简介

Research in our group seeks to maximize the impact of single-molecule fluorescence and nanophotonics by applying them to investigations of live cells. The extension of sophisticated nanoscale optoelectronic tools, techniques and materials to biological systems will enable fundamental discoveries, broaden our understanding of key biological processes, and assist in the development of novel therapeutics. Undertaking such an endeavor at the crossroads of chemistry, biology and engineering requires the development of sensitive experimental methods and careful, quantitative analysis procedures. Super-resolution techniques based on single-molecule optical microscopy can reach nanometer-scale accuracy.
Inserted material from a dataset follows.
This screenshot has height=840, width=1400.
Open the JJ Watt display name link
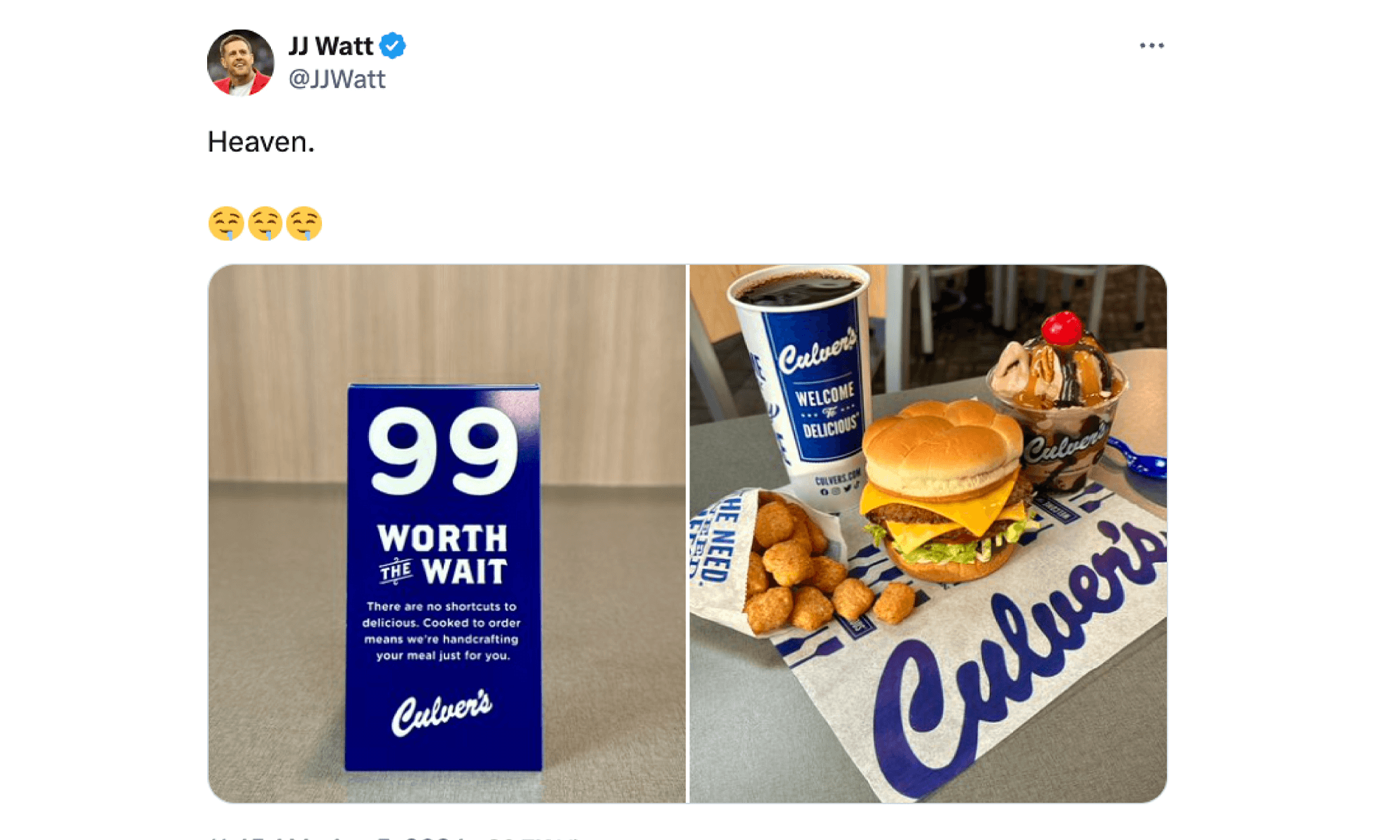pyautogui.click(x=330, y=46)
These non-invasive, non-perturbative methods are ideal for investigating biological specimens, and we focus on improving these methods and applying them to physiologically relevant problems. Because of their small size and lack of subcellular compartments, the cell biology of bacteria is particularly interesting for super-resolution imaging. We have developed novel methods for single-molecule investigations and have been applying them to three prokaryotic systems: membrane-bound transcription activation in Vibrio cholerae, carbohydrate catabolism in Bacteroides thetaiotaomicron, and DNA mismatch repair in Bacillus subtilis. In order to treat these and other problems, we seek to improve current single-molecule imaging techniques. One major thrust is to combine single-molecule fluorescence imaging with plasmon-enhanced fluorescence. In this work, we explore the fundamental optical properties of noble metal nanoparticles, and use the enhanced local field about resonantly excited nanoparticles to increase fluorescence intensity and photostability in bio-imaging applications.